A plaque beside one of Point’s totems says one of the figures holds a “fisher,” which was a healing force with powers neither good nor bad. At that moment I thought about my poems and revision. We want all our poems to be good, but…. Sometimes I feel good while writing a poem, but reading the poem never seems to make audiences feel as good as I did while writing it (“Saturday A.M. Parade”). Sometimes I feel terrible writing a poem, but audiences respond enthusiastically to something in it (“Hymn of Enough”).
As I walked around the Museum of Anthropology, I marveled at how people have appreciated and, nevertheless, revised. Revision is neither good nor bad. With Point’s sculpture, she has used new applications of color to make traditional stories more of what they are. The stories survive as people do.

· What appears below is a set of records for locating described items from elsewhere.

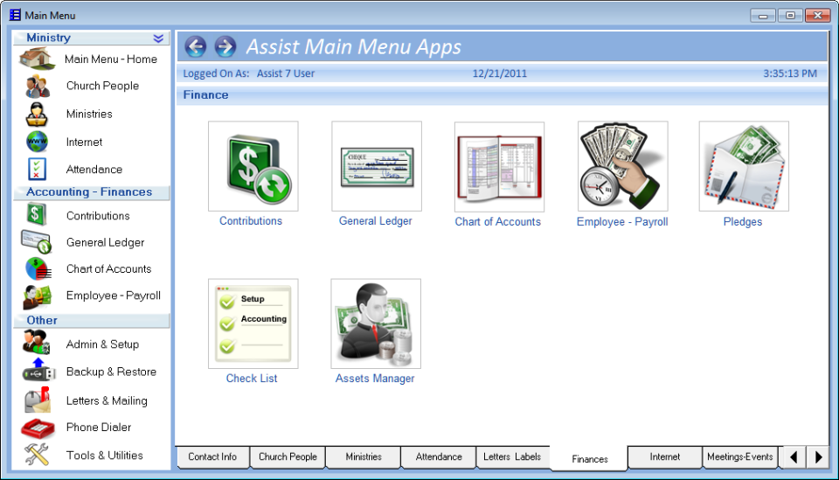
Task: Launch the Employee - Payroll tile icon
Action: point(622,167)
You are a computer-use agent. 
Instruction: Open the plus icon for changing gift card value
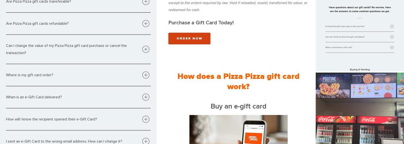146,49
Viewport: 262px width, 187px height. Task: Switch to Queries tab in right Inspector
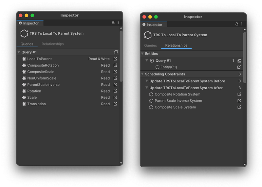pos(151,45)
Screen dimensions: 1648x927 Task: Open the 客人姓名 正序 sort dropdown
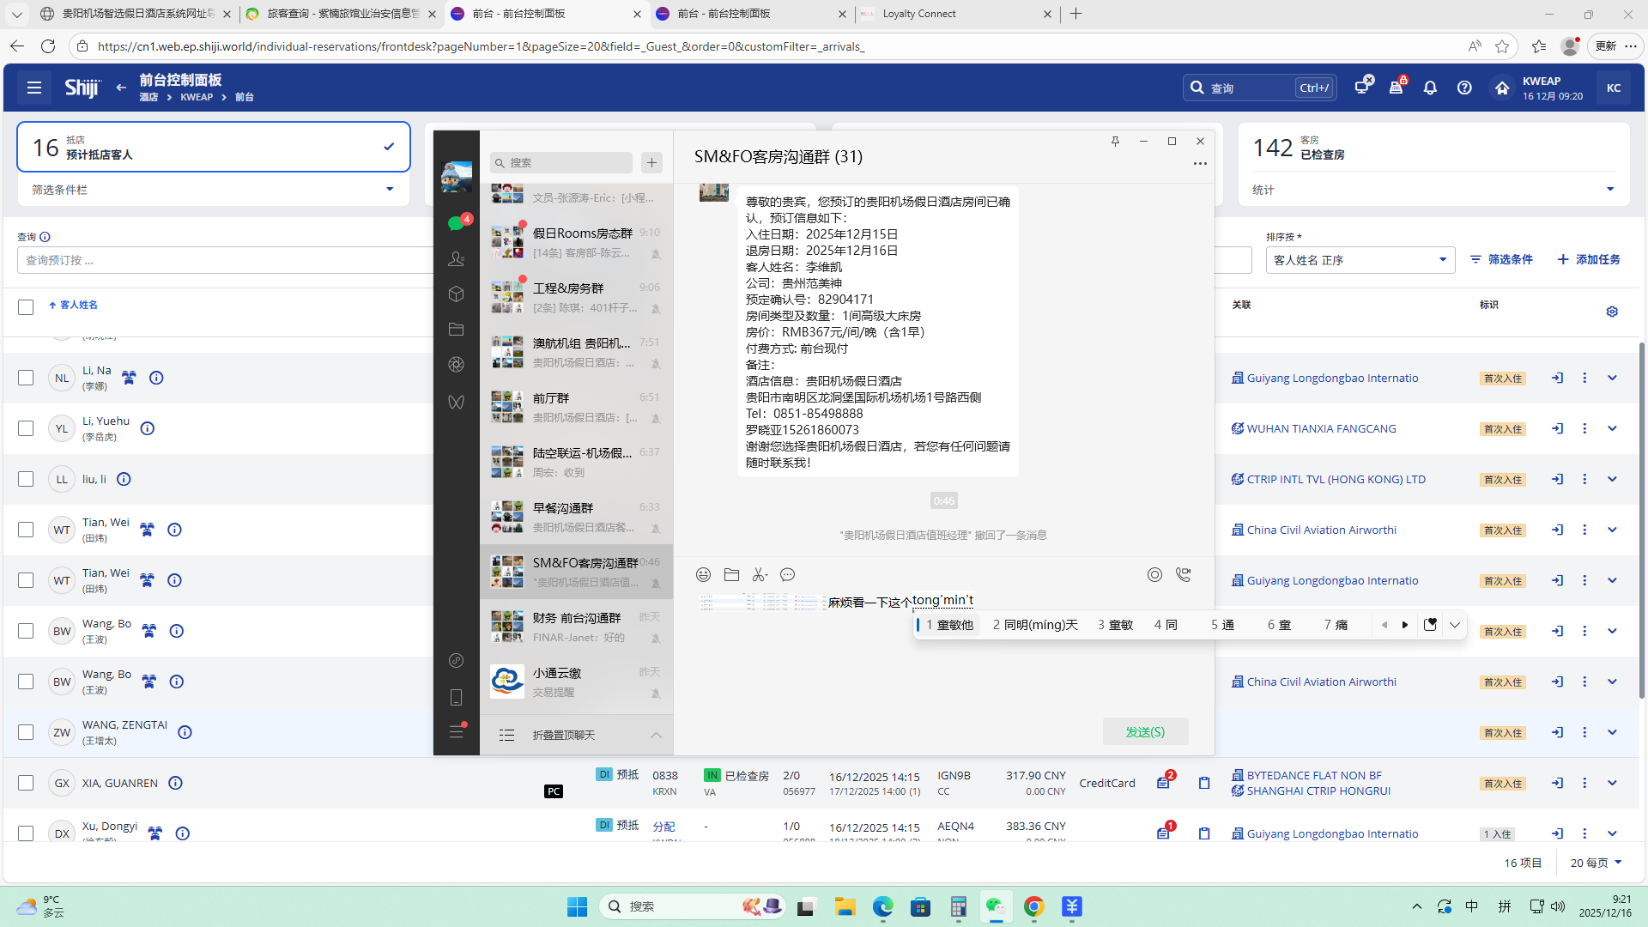point(1360,260)
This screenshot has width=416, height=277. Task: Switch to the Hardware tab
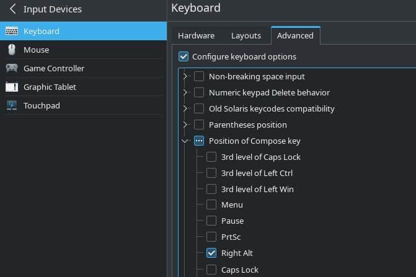(196, 35)
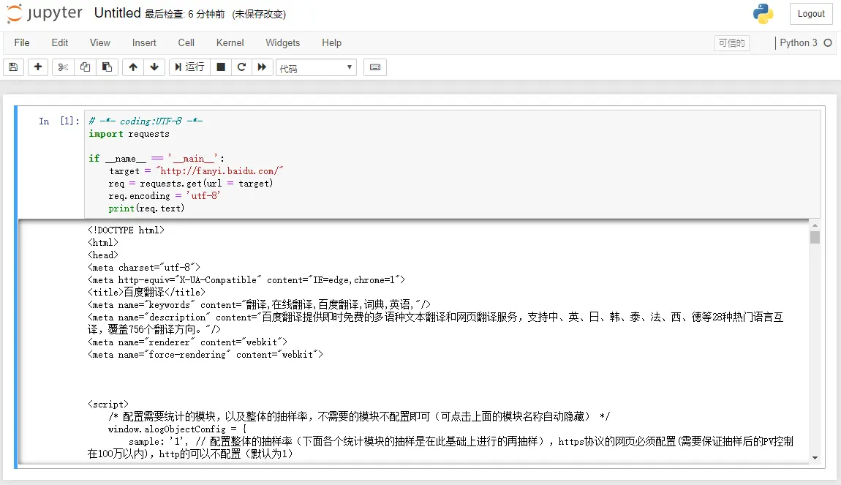
Task: Click the Logout button
Action: [x=810, y=14]
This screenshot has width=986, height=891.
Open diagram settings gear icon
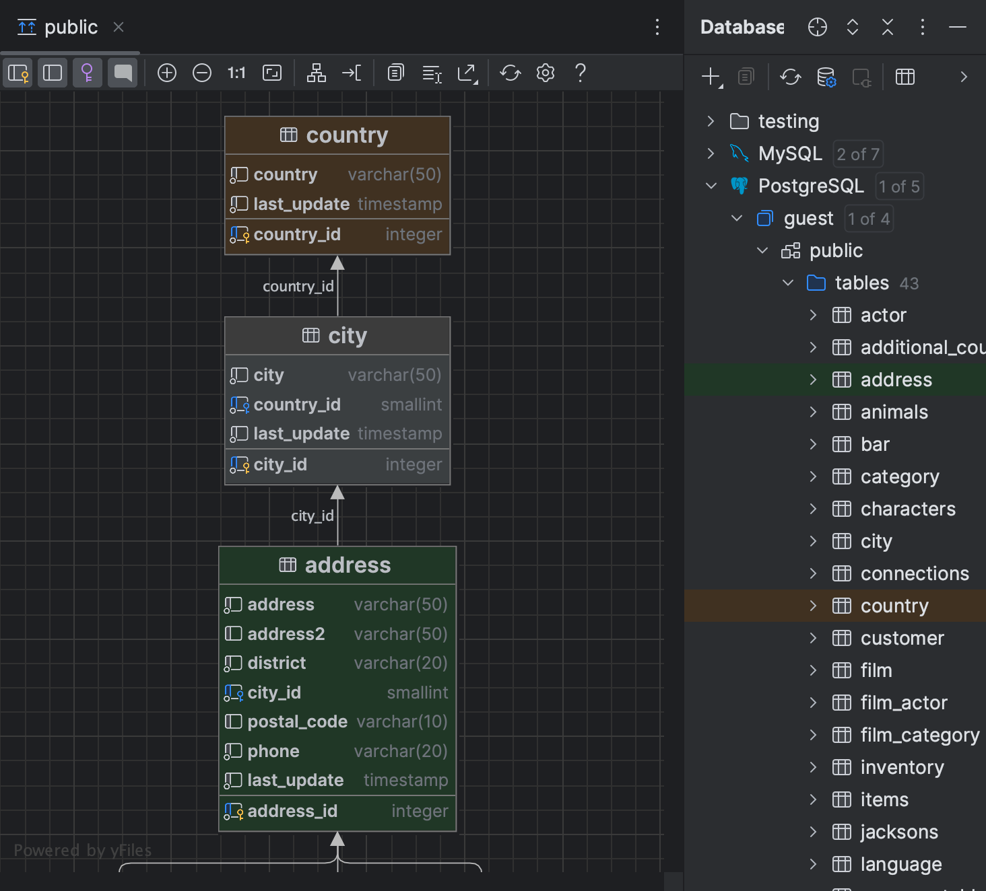click(x=545, y=73)
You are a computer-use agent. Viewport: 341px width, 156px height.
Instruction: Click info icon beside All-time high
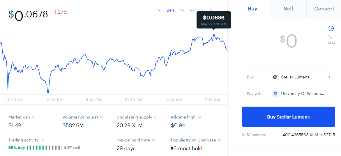coord(199,117)

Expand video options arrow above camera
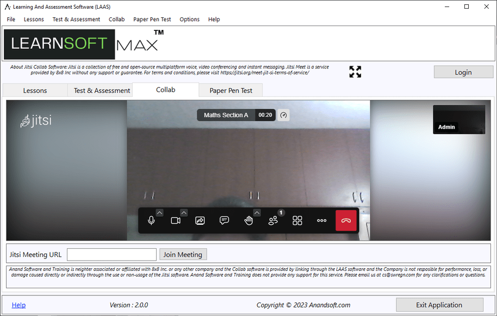pos(184,213)
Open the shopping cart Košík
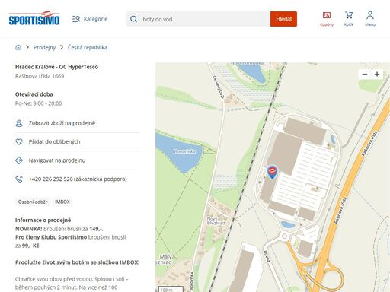 (x=349, y=19)
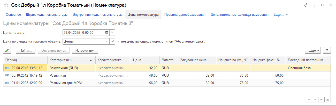Click the price date input field
336x106 pixels.
(x=83, y=32)
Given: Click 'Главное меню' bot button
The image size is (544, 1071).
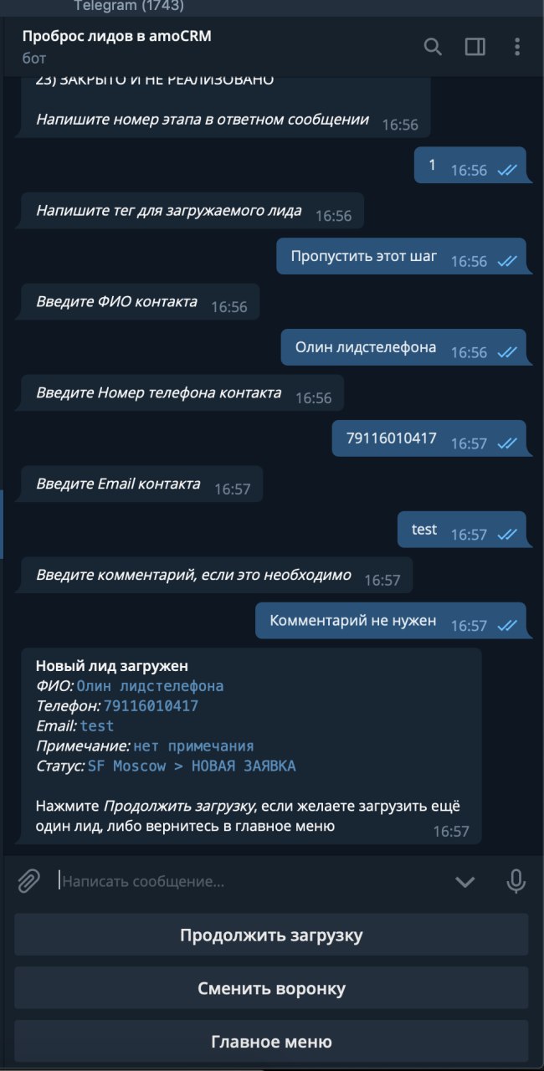Looking at the screenshot, I should click(271, 1042).
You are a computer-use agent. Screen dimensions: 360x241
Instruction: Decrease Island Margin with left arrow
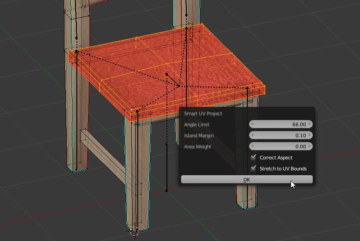click(x=252, y=136)
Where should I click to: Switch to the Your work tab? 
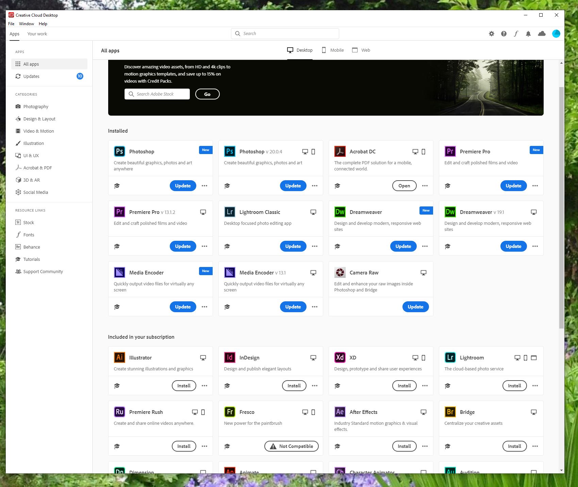tap(37, 34)
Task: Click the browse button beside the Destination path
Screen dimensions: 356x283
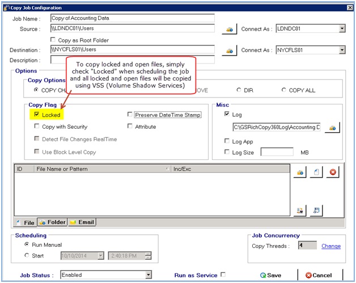Action: [x=228, y=50]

I also found more artists at work at W2, a big arts & media center in downtown Vancouver. A 30-by-20-foot painting hung on one of the walls. Although flier nearby said the painting focused on “Canada’s dirtiest secret”—the tar sands of Alberta—that secret was tied to all North America. So the tar washing up on the gulf coast is not the only tar to be concerned about. Although the painting was Canadian, a Californio like me could find himself in it.
How can we cover our carbon footprints?
How do we divide the impact?
How aware is the poem of the tree its page came from?
How far can we trace the electrical charge that brings you to the lighted pixel at the bottom of this question mark?